How Easy Is It To Get A Birth Certificate?

March 18, 2016
Paul Janssen

Whenever I speak to overseas audiences about life in New Zealand, I often talk about how it’s “easier” to live in New Zealand than in many other countries.

It’s easier because we are consistently ranked as one of the safest places on earth. It’s easier because we regularly feature at the top of the rankings for the most peaceful and least corrupt countries in the world and it’s generally easier because things seem to just work.

I often give examples of how this “ease” applies to the things we do here and in particular the lack of red-tape that exists or the fact that if there is red tape, it seems to be unwound relatively “easily”.

We recently welcomed our second addition to the family, which is a wonderful and joyous occasion quickly followed by a whole lot of administration to prove to the rest of the world that they actually exist. Registering the birth, registering for children’s dental and general healthcare services (all of which are free), securing a passport in case we ever manage to make it out of the house again along with a raft of other official processes and notifications.

The first step, registering the birth, was actually done about 45 minutes after the birth occurred. At 4.30am, whilst waiting for my little bundle of joy to be delivered to the room, I discovered that like most things, “there is an app for that”. Okay, not quite an app but a website. So from my phone, with a few button presses and swipes, my daughter officially existed. Which is great, but of course I have no way to prove that. So logically the next thing you want to do is to secure a birth certificate, which I was within a key press of doing before she (being my daughter) was ceremoniously thrust in to my arms and then all things “official” were abandoned.

Four months later and having been reminded by my wife on several occasions that we need to actually get proof of our daughter’s existence, I decided to take my chances and go to the office of the Department of Internal Affairs and see if I could get this done. For you South Africans out there, the Department of Internal affairs is the equivalent (and I use that term loosely) to your Department of Home Affairs.

Their offices are located about a five minute walk away from mine, so it wasn’t too difficult to get there. However, working with immigration officials for a living, I decided to go prepared. I downloaded the required form, filled it in and expected to drop this off in a box somewhere. I took a five minute stroll and arrived at the office to be greeted by a lovely lady on reception who, when she enquired what I needed, congratulated me heartily for the birth of my daughter four months ago. She checked my form was complete and then asked me to take a seat amongst the ten other people sitting in the waiting area. I did and was treated to a spectacle of wedding celebrants and guests arriving for a registry wedding on the same floor.

Over the course of the next ten minutes, the earlier arrivals were dispatched one after the other. Each name being called, people heading up to the open counter, documents being exchanged and then each person leaving…calmly, and without need for protest.

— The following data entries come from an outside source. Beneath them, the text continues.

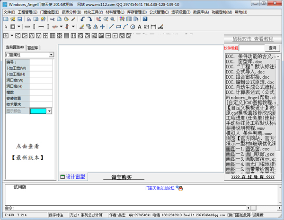Open the 优化工具(Y) menu
Screen dimensions: 284x220
[x=94, y=12]
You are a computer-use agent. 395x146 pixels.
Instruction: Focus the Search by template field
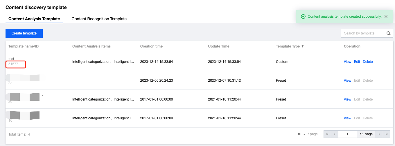[363, 33]
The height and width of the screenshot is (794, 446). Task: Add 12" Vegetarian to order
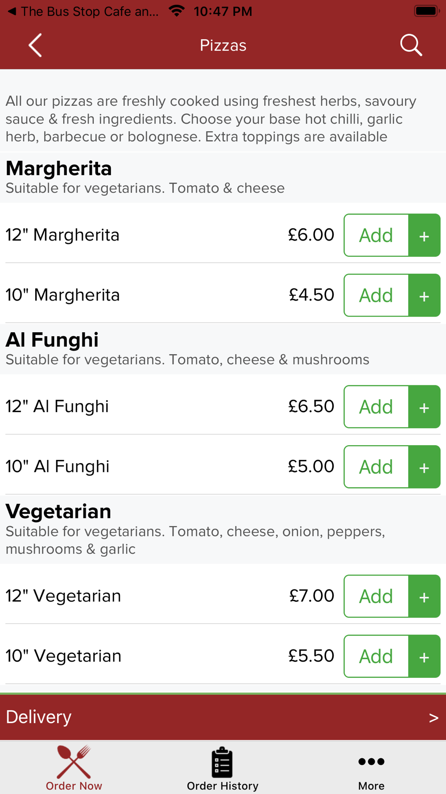click(x=376, y=596)
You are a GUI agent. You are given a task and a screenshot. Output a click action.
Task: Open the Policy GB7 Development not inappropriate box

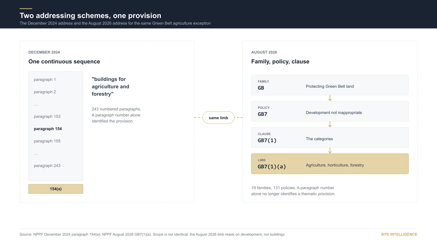pos(330,111)
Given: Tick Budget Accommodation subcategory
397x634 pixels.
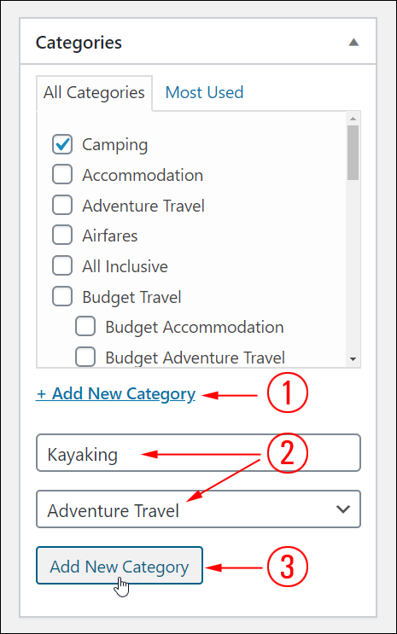Looking at the screenshot, I should click(85, 327).
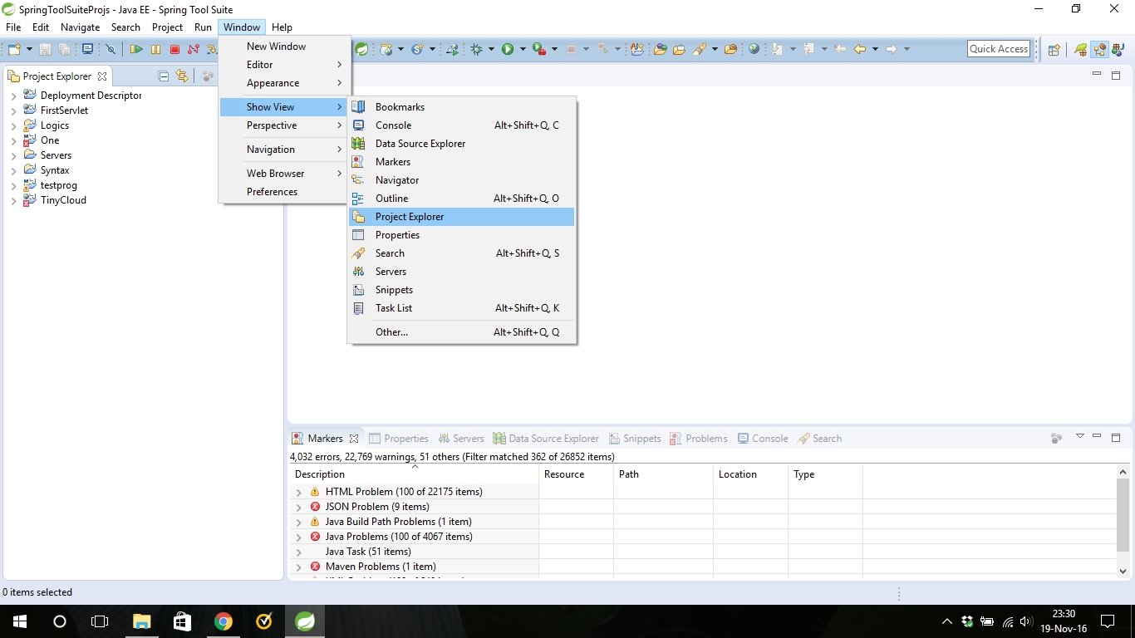Image resolution: width=1135 pixels, height=638 pixels.
Task: Select Project Explorer from Show View list
Action: [x=410, y=217]
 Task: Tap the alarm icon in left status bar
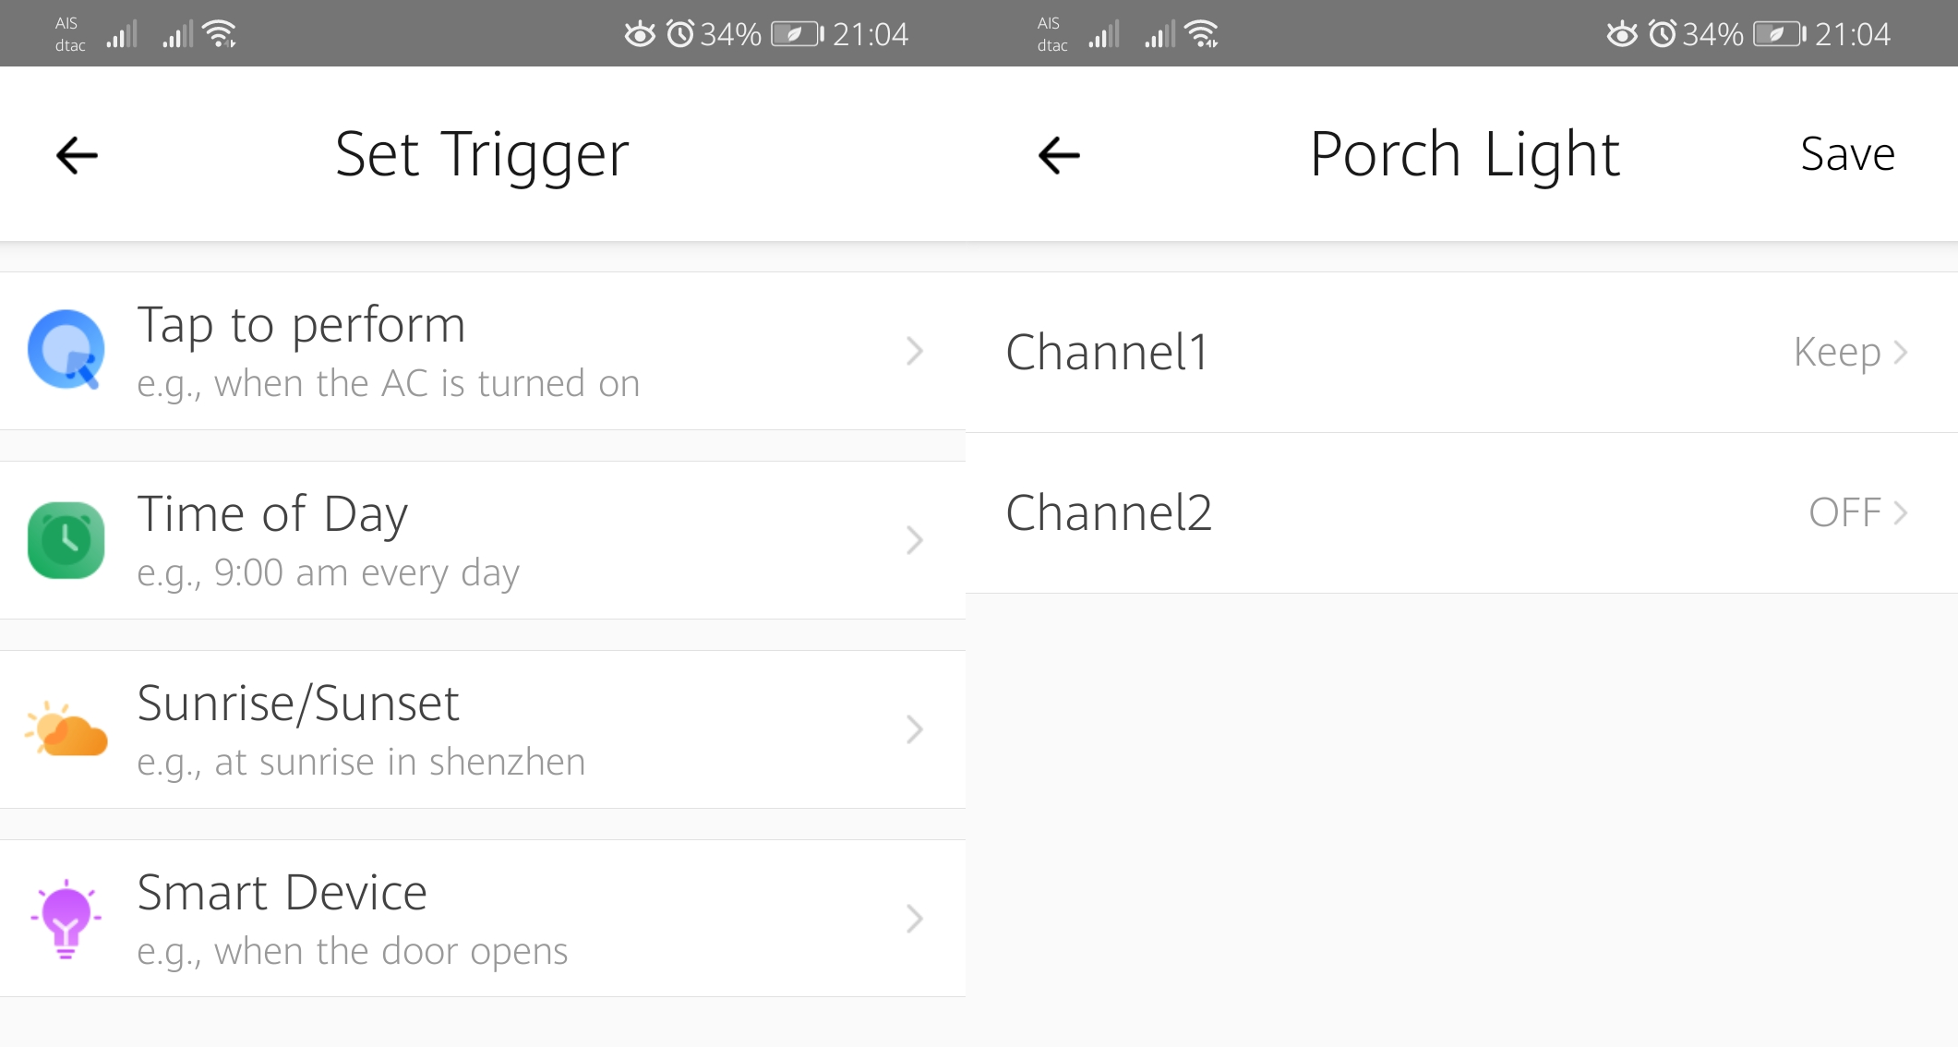(x=680, y=34)
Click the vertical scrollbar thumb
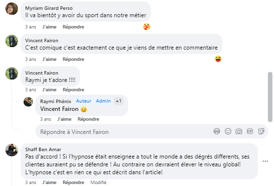Image resolution: width=274 pixels, height=186 pixels. click(270, 97)
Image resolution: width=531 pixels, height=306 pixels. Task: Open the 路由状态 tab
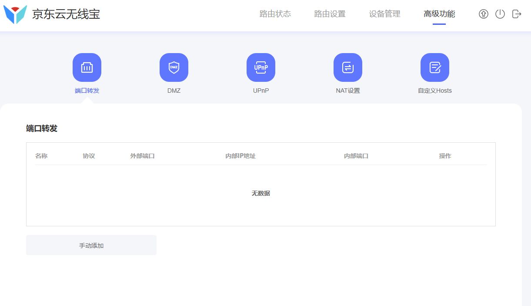[x=275, y=14]
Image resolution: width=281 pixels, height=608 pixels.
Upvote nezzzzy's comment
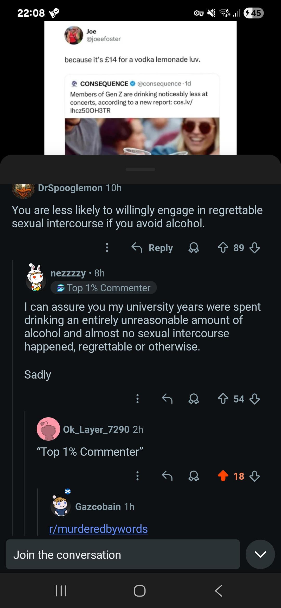pyautogui.click(x=223, y=399)
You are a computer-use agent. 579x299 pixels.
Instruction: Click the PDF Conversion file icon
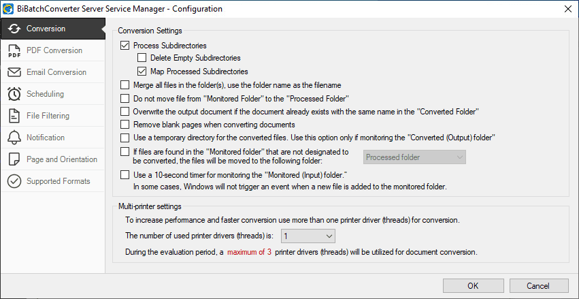click(x=14, y=50)
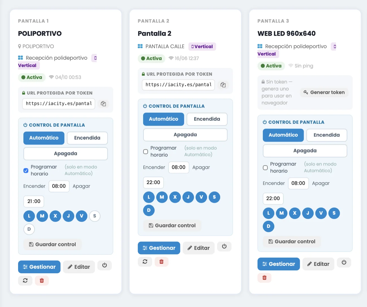Refresh the POLIPORTIVO screen with reload icon

[x=25, y=280]
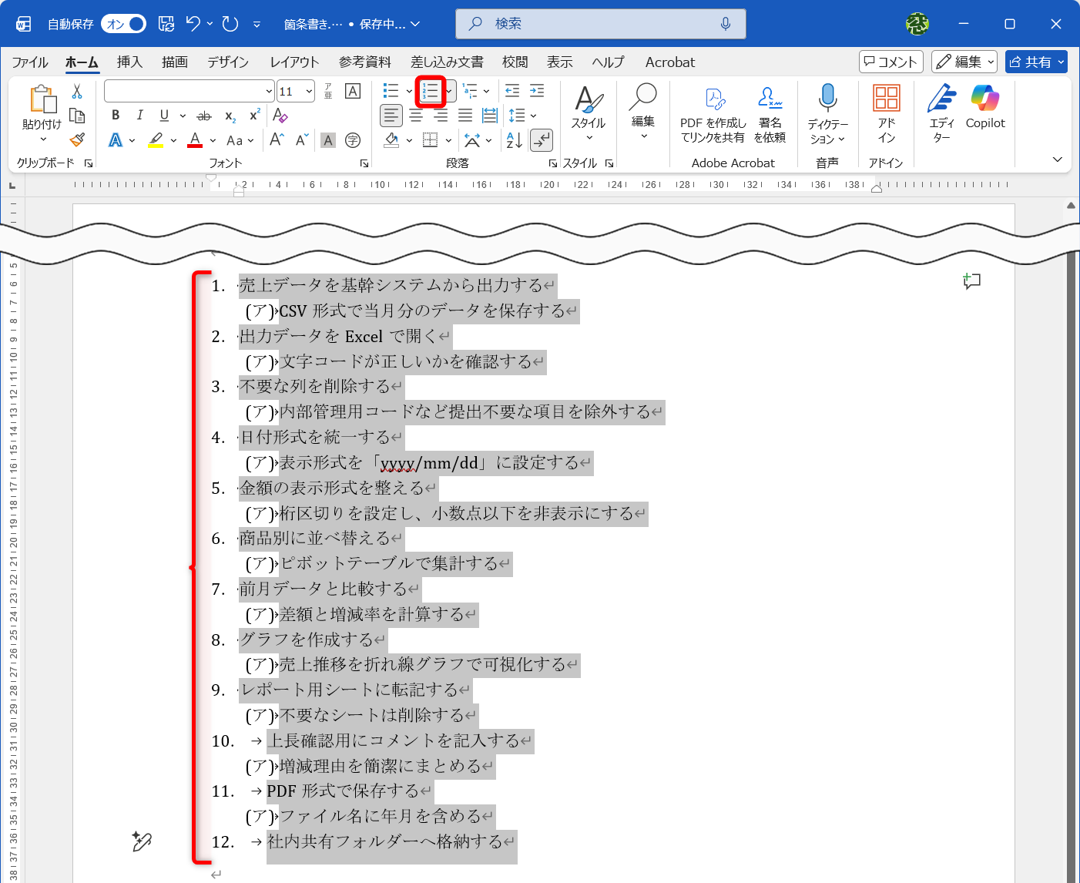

“Mr Janssen to counter three please”.

Up I strolled and a brief discussion ensued as to what I wanted, hearty congratulations on the birth of my daughter again and then some busy key pressing and mouse clicking.

“How would you like to pay for that Mr. Janssen?”

Credit card flashed over a pay wave machine and with a beep $40.00 was extracted from my account (I am still not entirely convinced pay wave is safe – but this is the Government?).

What happened next is one of the reasons I love NZ. With a single click of the mouse the printer sitting next to the Government official (who, incidentally, could carry out a very civil conversation) whirred to life. Admittedly, this thing had seen better days but it performed. Two pieces of paper emerged, one in plain print and one in a decorative beach theme.

I was handed these two pieces of paper and a receipt and advised to have a pleasant day. Which I did.

In total, including walking time (I am not that fit), waiting time and interaction with the Government time, the entire experience to secure two full Birth Certificates for my daughter (one in plain and one in decorative print) took precisely 28 minutes. Discounting for walking that’s 18 minutes. Had it been a quiet day at the Department, 8 minutes. If they had a more modern printer probably five minutes. If I had paid cash I may have been handed the documents when I walked in.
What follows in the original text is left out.